[Start of section]
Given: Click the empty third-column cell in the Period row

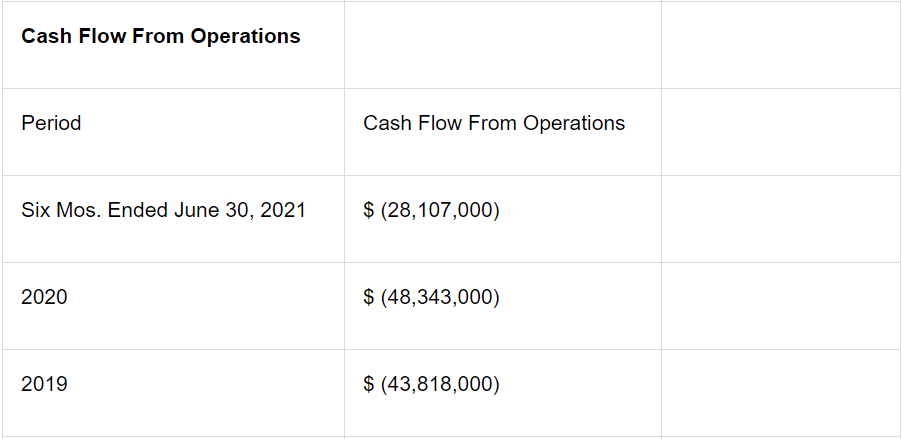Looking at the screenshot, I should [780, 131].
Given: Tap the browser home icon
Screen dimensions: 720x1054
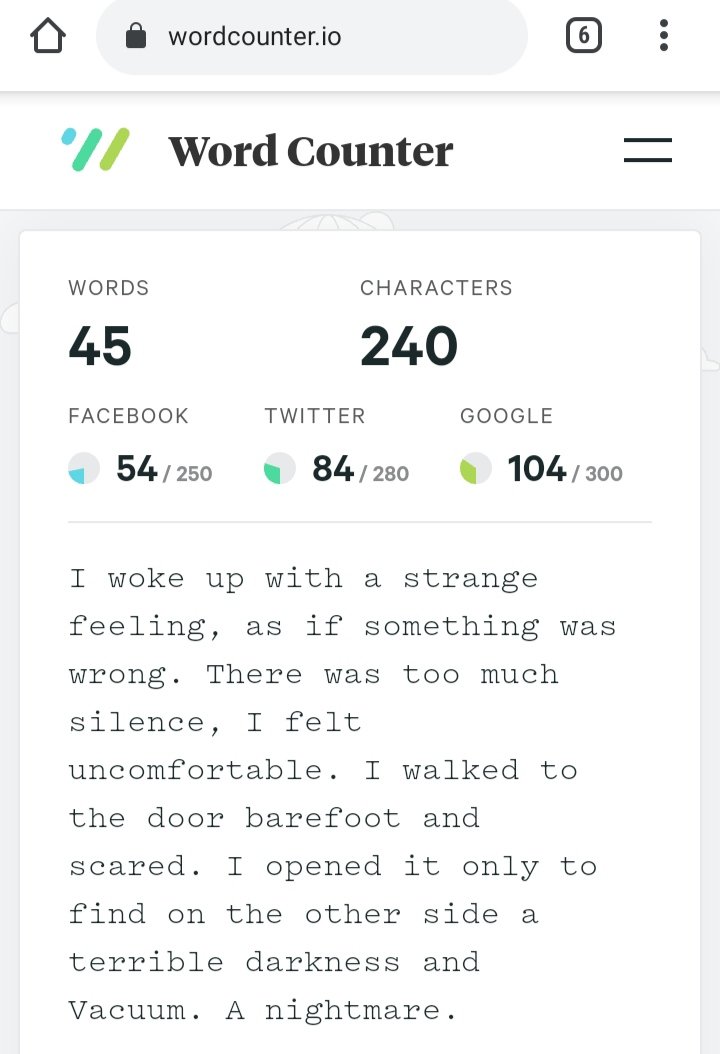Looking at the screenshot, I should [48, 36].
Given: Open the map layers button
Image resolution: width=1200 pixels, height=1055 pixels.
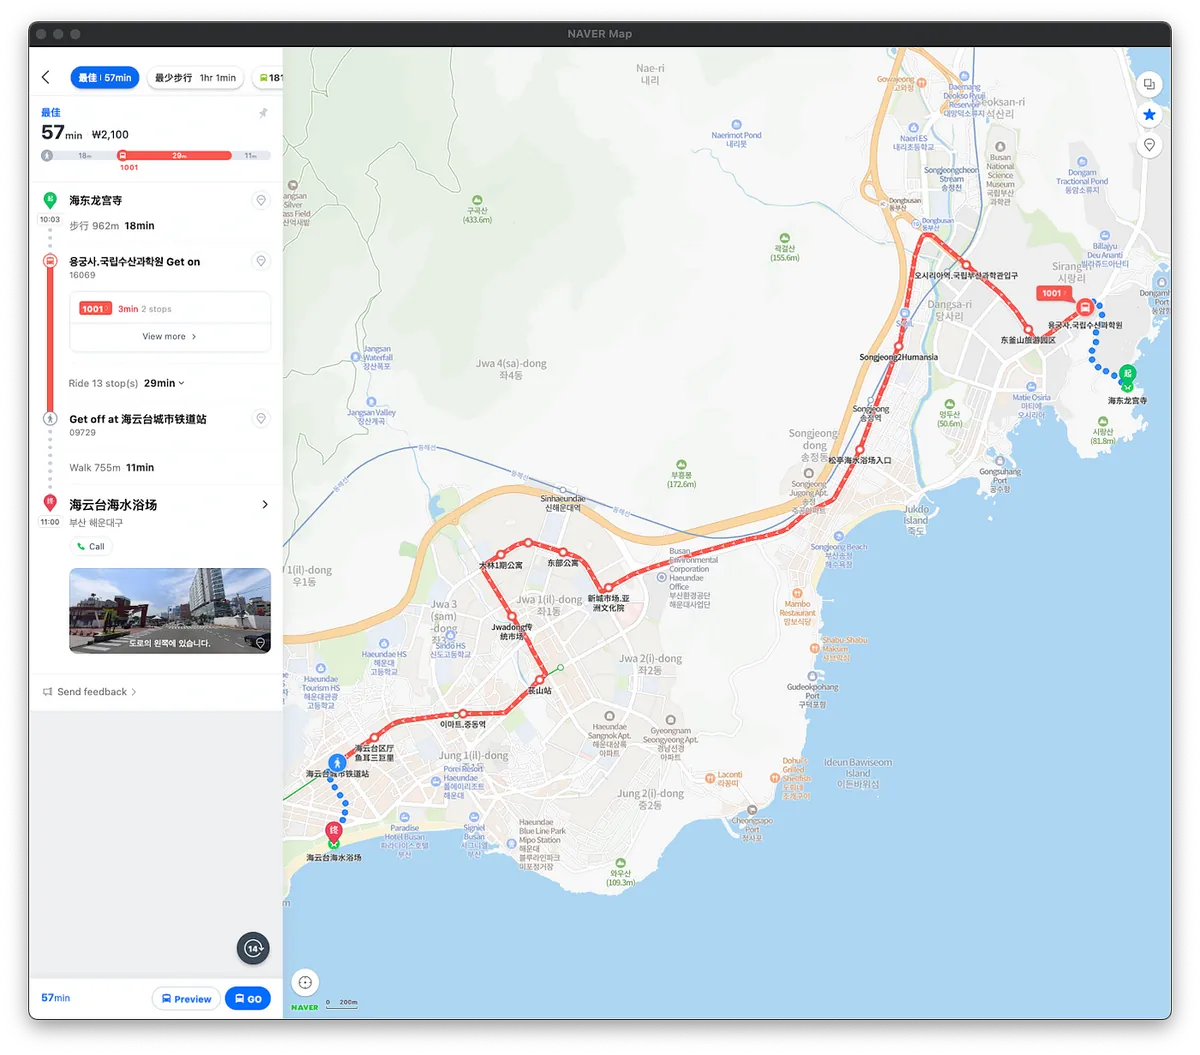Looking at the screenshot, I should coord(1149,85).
[End of section]
[Start of section]
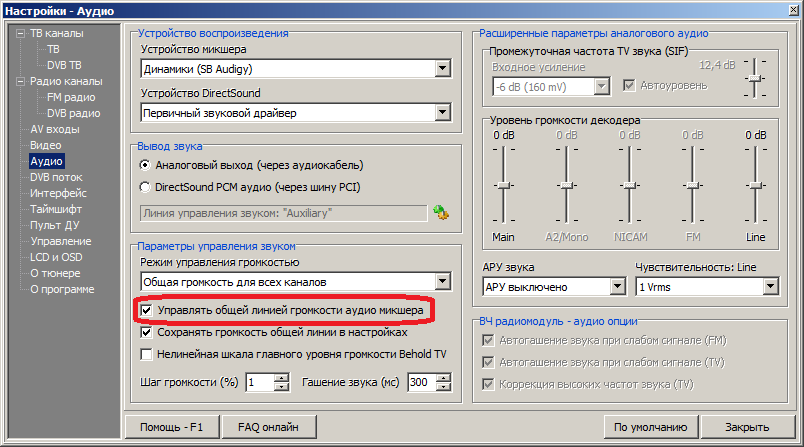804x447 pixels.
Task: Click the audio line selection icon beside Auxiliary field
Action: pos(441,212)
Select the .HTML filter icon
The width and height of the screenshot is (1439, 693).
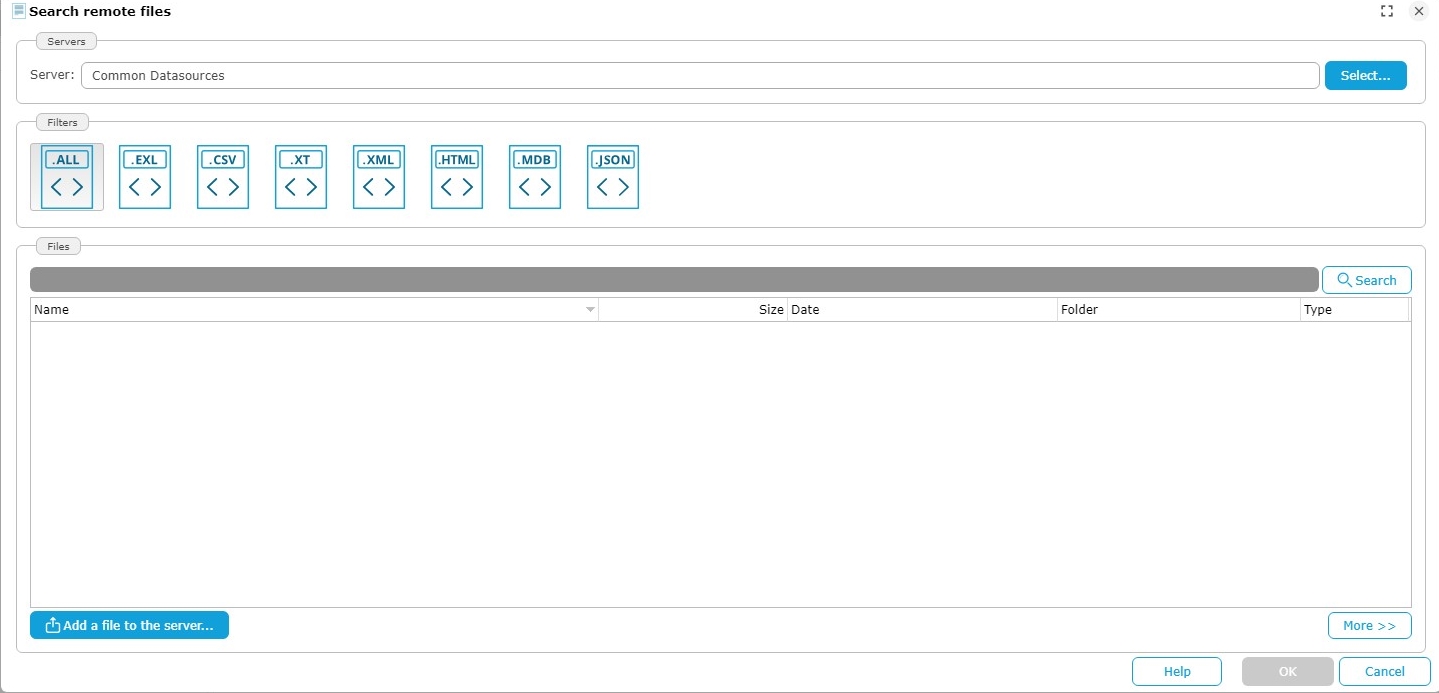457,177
[End of section]
[Start of section]
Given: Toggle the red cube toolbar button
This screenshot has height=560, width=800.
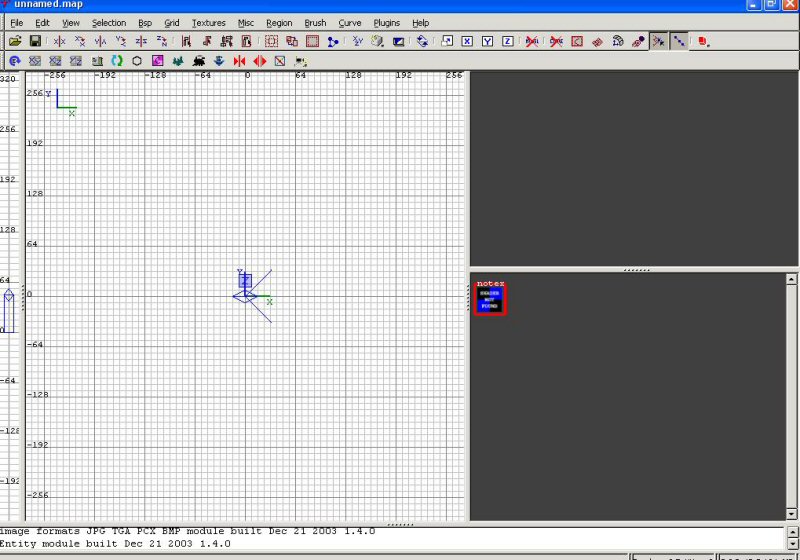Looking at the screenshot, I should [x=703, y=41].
[End of section]
The expected answer holds each line from the listing above where the string "button" is present.

Given: Open the map layers button
Given: Toggle the red cube toolbar button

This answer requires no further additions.